16th President of the University of St. Thomas
- Incumbent
- Assumed office January 1, 2023 Interim: June 1, 2022, to January 1, 2023
- Preceded by: Julie Sullivan

Dean of the University of St. Thomas School of Law
- In office January 1, 2013 – May 31, 2022
- Preceded by: Thomas Mengler
- Succeeded by: Joel A. Nichols (Interim) Daniel B. Kelly;

Personal details
- Born: Robert K. Vischer 1970 (age 55–56) Muscatine, Iowa
- Spouse: Maureen Keller ​(m. 1997)​
- Children: 3
- Relatives: Phil Vischer (brother)
- Education: University of New Orleans (BA) Harvard University (JD)

= Rob Vischer =

University President

Robert K. Vischer is an American academic administrator and lawyer currently serving as the President of the University of St. Thomas. Prior to becoming President of St. Thomas, he was the Dean of the University of St. Thomas School of Law from 2013 to 2022.

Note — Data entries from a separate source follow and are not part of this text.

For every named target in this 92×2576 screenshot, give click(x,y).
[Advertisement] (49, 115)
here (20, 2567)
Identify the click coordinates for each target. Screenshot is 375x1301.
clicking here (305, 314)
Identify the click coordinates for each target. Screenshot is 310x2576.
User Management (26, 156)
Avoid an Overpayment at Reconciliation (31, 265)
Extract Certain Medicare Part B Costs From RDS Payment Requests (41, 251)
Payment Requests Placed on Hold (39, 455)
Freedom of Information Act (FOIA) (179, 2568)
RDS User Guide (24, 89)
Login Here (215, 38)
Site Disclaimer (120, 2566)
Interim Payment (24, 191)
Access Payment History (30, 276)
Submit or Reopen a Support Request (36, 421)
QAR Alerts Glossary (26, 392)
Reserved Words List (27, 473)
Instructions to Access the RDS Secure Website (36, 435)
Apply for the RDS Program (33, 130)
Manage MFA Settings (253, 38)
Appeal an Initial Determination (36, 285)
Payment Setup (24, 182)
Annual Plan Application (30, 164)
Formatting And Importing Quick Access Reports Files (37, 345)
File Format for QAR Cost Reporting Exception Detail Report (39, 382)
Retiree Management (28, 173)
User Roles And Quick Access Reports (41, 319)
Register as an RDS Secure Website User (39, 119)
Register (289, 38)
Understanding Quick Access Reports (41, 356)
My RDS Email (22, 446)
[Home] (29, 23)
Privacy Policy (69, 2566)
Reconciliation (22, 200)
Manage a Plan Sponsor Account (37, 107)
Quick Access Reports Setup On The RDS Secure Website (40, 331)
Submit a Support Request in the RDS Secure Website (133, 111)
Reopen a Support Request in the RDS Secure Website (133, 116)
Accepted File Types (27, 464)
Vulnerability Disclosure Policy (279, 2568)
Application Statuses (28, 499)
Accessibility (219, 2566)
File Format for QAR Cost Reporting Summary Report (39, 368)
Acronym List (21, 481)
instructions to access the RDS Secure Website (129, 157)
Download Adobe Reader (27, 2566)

== Early life and education ==
Vischer was born in Muscatine, Iowa, and moved to the suburbs of Chicago when he was ten years old. His older brother is Phil Vischer, the creator of the VeggieTales animated Christian TV show and films. As a teen, he was in a band with his brothers called the "Raging Melons".

Vischer attended the University of New Orleans, where he graduated with a Bachelor of Arts with highest honors in 1993. He then received a Juris Doctor with honors in 1996 from Harvard Law School, where he served as an editor of Harvard Law Review.

== Career ==
After law school, Vischer clerked for Judge Joan B. Gottschall from 1999 to 2000 and Judge David M. Ebel from 2001 to 2002. In the private sector, he worked as an associate at Kirkland & Ellis for several years. In 2002, he became an assistant professor of law at St. John's University School of Law in New York.

In 2005, he joined the faculty at the University of St. Thomas School of Law in Minnesota. Vischer was named Dean of the Law School in 2013 after Dean Thomas Mengler left to become the President at St. Mary's University in San Antonio, Texas. Vischer served as Dean of the Law School until 2022. The university's board of trustees selected Vischer to become interim president on June 1, 2022, after the departure of then-president Julie Sullivan, who left to become the president of Santa Clara University. After a national search, the board selected Vischer as the university's 16th president in 2023.

== Personal life ==
Vischer married his wife Maureen Keller in 1997 and together they have three daughters.

== Awards and recognition ==
In September 2025, Vischer was named Twin Cities Business 2025 Person of the Year.